Although commentary cannot substitute for peer review, continuing discussion can be a valuable addition to a paper. The Faculty of 1000, an online subscription service, is a partial test of a peer commentary system. Selected experts contribute written and numerical evaluations of papers they deem of high quality, regardless of source. Among 2,500 recent recommendations in neuroscience, over 200 journals were represented, an indication that good papers are being highlighted wherever they are published. Closer examination, however, shows that two-thirds of these papers appeared in just 11 journals, each of which had 50 or more recommended papers. Within this subset, papers from high-profile journals tended to be rated more highly by the faculty; there was a tight correlation (R2 = 0.93) between average score and the 2003 impact factor of the journal (see Supplementary Note online).
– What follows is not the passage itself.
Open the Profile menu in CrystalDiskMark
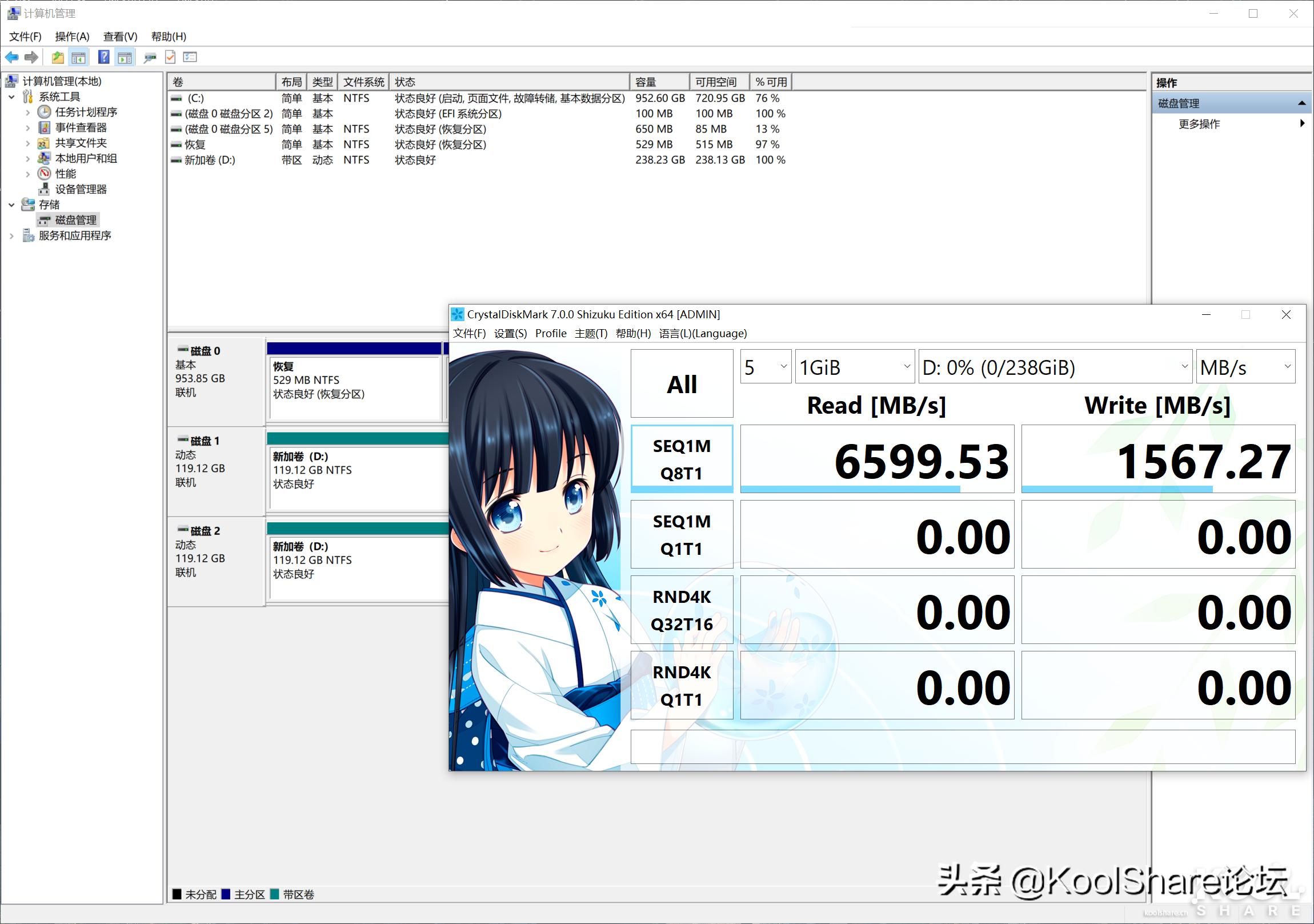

Therefore, this form of post-publication commentary does not reveal any substantial mismatch between the results of peer-reviewed publication and the scientific opinion of the field.

The peer-review process is not without its faults. Some papers that later turn out to be influential are rejected, and the need to make binary distinctions along a continuum may lead similar papers to be treated differently. However, there is no compelling evidence that another system would be more efficient or effective. Peer review can certainly be augmented with commentary, and we encourage such efforts. But even more importantly, we encourage those who make decisions about scientists' careers to evaluate the information in each paper, and any accompanying discussion, rather than simply noting the journal where it was published.